For a wireless Internet access system, the challenge is to protect the wireless link now, and to
be able to accommodate future developments protecting the privacy of transmissions through the
Internet itself. Security in the world of data transmission means protecting user privacy,
controlling access, authenticating users, assuring the integrity of data, and ensuring that the
originator of data cannot subsequently repudiate messages.
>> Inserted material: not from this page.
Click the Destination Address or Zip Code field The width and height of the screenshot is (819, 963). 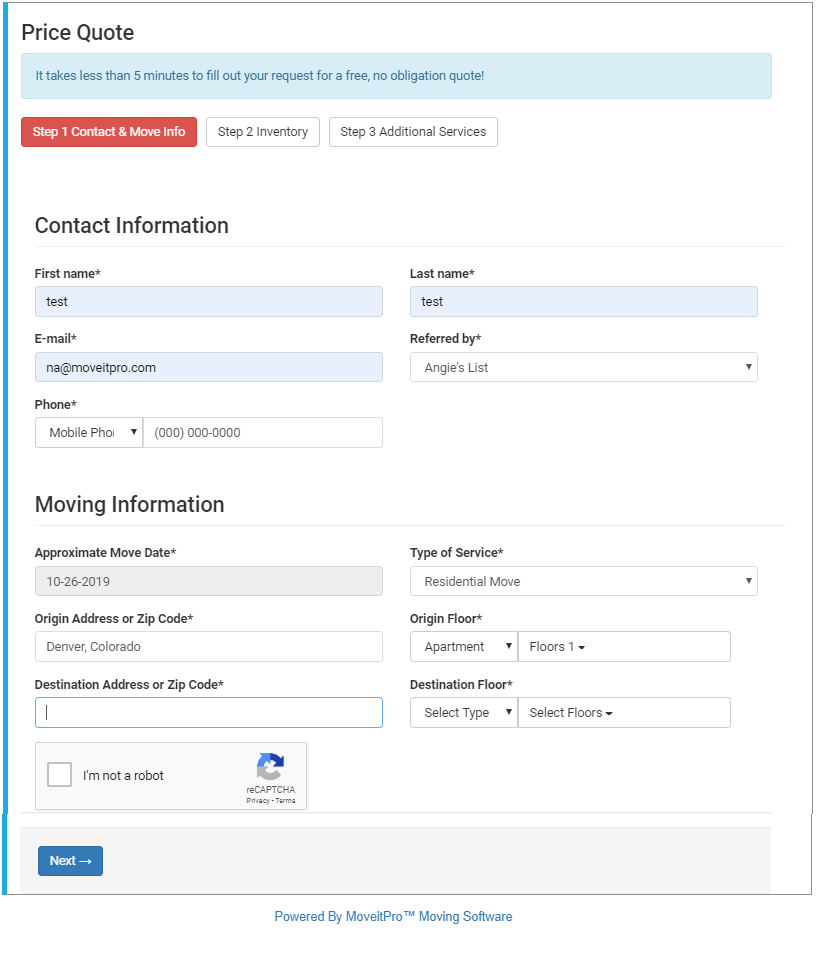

In the Personal Communications System (“PCS”) network at 2 GHz operated by Microcell
and utilizing the GSM standard, these aspects of security are built in to every voice and data
transmission. While the solution to ensuring secure wireless access to the Internet may not match
the systems currently in place for GSM, Microcell’s experience with secret key infrastructure will
support Inukshuk’s efforts.
Finally, the Inukshuk partners recognize that extensive geographic coverage is both a major
objective of the government’s policy for MCS, and a differentiating feature for wireless
broadband data networks compared to their wireline competition. For this reason, Inukshuk is
committing to early and extensive deployment in all thirteen Service Areas, should it receive those
licences, and the network is being planned to accommodate further network expansion and
extension, as resources permit.
A Competitive Force
As companies seeking to break into and establish market share in the world of
telecommunications, broadcast distribution and Internet access in Canada, Microcell, Look and
IDX are all acutely aware of the need for Canadians to enjoy more true choice of access to the
Information Highway. The Inukshuk partners are committed to providing a viable competitive
alternative to the established wireline infrastructures upon which Canadians now rely.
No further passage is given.